Contents
- Python 2.6 and 3.0
- Major documentation improvements
- Running Tests
- Building SciPy
- Sandbox Removed
- Sparse Matrices
- Statistics package
- Reworking of IO package
- New Hierarchical Clustering module
- New Spatial package
- Reworked fftpack package
- New Constants package
- New Radial Basis Function module
- New complex ODE integrator
- New generalized symmetric and hermitian eigenvalue problem solver
- Bug fixes in the interpolation package
- Weave clean up
- Known problems
SciPy 0.7.0 is the culmination of 16 months of hard work. It contains many new features, numerous bug-fixes, improved test coverage and better documentation. There have been a number of deprecations and API changes in this release, which are documented below. All users are encouraged to upgrade to this release, as there are a large number of bug-fixes and optimizations. Moreover, our development attention will now shift to bug-fix releases on the 0.7.x branch, and on adding new features on the development trunk. This release requires Python 2.4 or 2.5 and NumPy 1.2 or greater.
Please note that SciPy is still considered to have "Beta" status, as we work toward a SciPy 1.0.0 release. The 1.0.0 release will mark a major milestone in the development of SciPy, after which changing the package structure or API will be much more difficult. Whilst these pre-1.0 releases are considered to have "Beta" status, we are committed to making them as bug-free as possible. For example, in addition to fixing numerous bugs in this release, we have also doubled the number of unit tests since the last release.
However, until the 1.0 release, we are aggressively reviewing and refining the functionality, organization, and interface. This is being done in an effort to make the package as coherent, intuitive, and useful as possible. To achieve this, we need help from the community of users. Specifically, we need feedback regarding all aspects of the project - everything - from which algorithms we implement, to details about our function's call signatures.
Over the last year, we have seen a rapid increase in community involvement, and numerous infrastructure improvements to lower the barrier to contributions (e.g., more explicit coding standards, improved testing infrastructure, better documentation tools). Over the next year, we hope to see this trend continue and invite everyone to become more involved.
A significant amount of work has gone into making SciPy compatible with Python 2.6; however, there are still some issues in this regard. The main issue with 2.6 support is NumPy. On UNIX (including Mac OS X), NumPy 1.2.1 mostly works, with a few caveats. On Windows, there are problems related to the compilation process. The upcoming NumPy 1.3 release will fix these problems. Any remaining issues with 2.6 support for SciPy 0.7 will be addressed in a bug-fix release.

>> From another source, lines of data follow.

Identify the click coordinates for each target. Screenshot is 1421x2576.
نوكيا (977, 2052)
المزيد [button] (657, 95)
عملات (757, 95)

Python 3.0 is not supported at all; it requires NumPy to be ported to Python 3.0. This requires immense effort, since a lot of C code has to be ported. The transition to 3.0 is still under consideration; currently, we don't have any timeline or roadmap for this transition.
SciPy documentation is greatly improved; you can view a HTML reference manual online or download it as a PDF file. The new reference guide was built using the popular Sphinx tool.
This release also includes an updated tutorial, which hadn't been
available since SciPy was ported to NumPy in 2005. Though not
comprehensive, the tutorial shows how to use several essential parts
of Scipy. It also includes the ndimage
documentation from the
numarray
manual.
Nevertheless, more effort is needed on the documentation front. Luckily, contributing to Scipy documentation is now easier than before: if you find that a part of it requires improvements, and want to help us out, please register a user name in our web-based documentation editor at https://docs.scipy.org/ and correct the issues.
NumPy 1.2 introduced a new testing framework based on nose. Starting with
this release, SciPy now uses the new NumPy test framework as well.
Taking advantage of the new testing framework requires nose
version 0.10, or later. One major advantage of the new framework is
that it greatly simplifies writing unit tests - which has all ready
paid off, given the rapid increase in tests. To run the full test
suite:
>>> import scipy >>> scipy.test('full')
For more information, please see The NumPy/SciPy Testing Guide.
We have also greatly improved our test coverage. There were just over 2,000 unit tests in the 0.6.0 release; this release nearly doubles that number, with just over 4,000 unit tests.
Support for NumScons has been added. NumScons is a tentative new build system for NumPy/SciPy, using SCons at its core.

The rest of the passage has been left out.